Introduction
Le prix Renaudot est l'un des prix littéraires français les plus prestigieux et les plus médiatisés. Décerné chaque année le même jour que le prix Goncourt (généralement début novembre), il a su forger sa propre identité et son prestige en récompensant des œuvres audacieuses et des auteurs parfois moins conventionnels que ceux couronnés par son aîné. Son histoire est indissociable de celle du Goncourt, dont il est à la fois le rival et le complément.
Description
Le prix Renaudot récompense un roman ou un récit en prose publié dans l'année en cours. Il est attribué par un jury composé de dix membres, principalement des journalistes et des critiques littéraires, perpétuant ainsi la tradition de ses fondateurs. Le jury se réunit au restaurant parisien Drouant, tout comme l'Académie Goncourt. Le prix ne s'accompagne que d'une somme symbolique (environ 10 euros), mais il garantit à son lauréat une visibilité médiatique exceptionnelle et des ventes considérables, souvent supérieures à 100 000 exemplaires. Le Renaudot a également créé des déclinaisons : le prix Renaudot de l'essai (créé en 2003), le prix Renaudot du livre de poche (créé en 2009) et le prix Renaudot des lycéens (créé en 1992).
Histoire
Le prix est né le 21 septembre 1926, dans l'arrière-salle du restaurant parisien Le Châlet du Cycle. Dix journalistes, menés par Georges Charensol et le critique d'art Raymond de Nys, décident de créer un prix littéraire pour occuper le temps d'attente des résultats du Goncourt, dont ils étaient des observateurs assidus. Ils le baptisent en hommage à Théophraste Renaudot (1586-1653), médecin de Louis XIII et fondateur de la presse française avec sa "Gazette". Le premier lauréat, en 1926, est Armand Lunel pour "Nicolo-Peccavi ou l'Affaire Dreyfus à Carpentras". Au fil des décennies, le Renaudot a su s'imposer par des choix parfois surprenants, révélant des auteurs majeurs comme Louis-Ferdinand Céline ("Voyage au bout de la nuit", 1932, après que le Goncourt lui eut préféré "Les Loups" de Guy Mazeline), Michel Tournier ("Le Roi des aulnes", 1970) ou plus récemment Amélie Nothomb ("Stupeur et tremblements", 1999) et David Foenkinos ("Charlotte", 2014).
Caracteristiques
Le Renaudot se distingue par plusieurs traits caractéristiques. D'abord, son jury est composé exclusivement de journalistes et critiques, ce qui le différencie du Goncourt dont les membres sont des écrivains. Cette composition lui confère une sensibilité particulière à l'actualité littéraire et une certaine indépendance vis-à-vis des chapelles littéraires. Ensuite, il a la réputation d'être plus ouvert aux styles novateurs et aux voix singulières, n'hésitant pas à couronner des premiers romans (comme "Le Testament français" d'Andreï Makine en 1995, qui remporta aussi le Goncourt).

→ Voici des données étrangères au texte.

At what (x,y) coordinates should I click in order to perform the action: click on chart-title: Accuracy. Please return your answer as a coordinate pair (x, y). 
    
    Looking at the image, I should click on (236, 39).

Enfin, son processus de vote est souvent décrit comme plus rapide et moins conflictuel que celui de son illustre voisin. Le prix est également connu pour ses "coups de théâtre" et ses stratégies médiatiques.
Importance
Le prix Renaudot occupe une place centrale dans le paysage littéraire français. Il constitue, avec le Goncourt, le Femina et le prix Interallié, l'un des "quatre grands" prix d'automne. Son impact commercial est immense, assurant presque systématiquement le succès en librairie du livre primé. Culturellement, il joue un rôle de découvreur et de légitimateur d'auteurs qui, sans lui, pourraient rester dans l'ombre. En couronnant des œuvres comme "La Place" d'Annie Ernaux (1984), récit sociologique et autobiographique, ou "Les Champs d'honneur" de Jean Rouaud (1990), le Renaudot a montré sa capacité à élargir les frontières du roman et à reconnaître la diversité des écritures contemporaines. Il est un baromètre influent des tendances littéraires.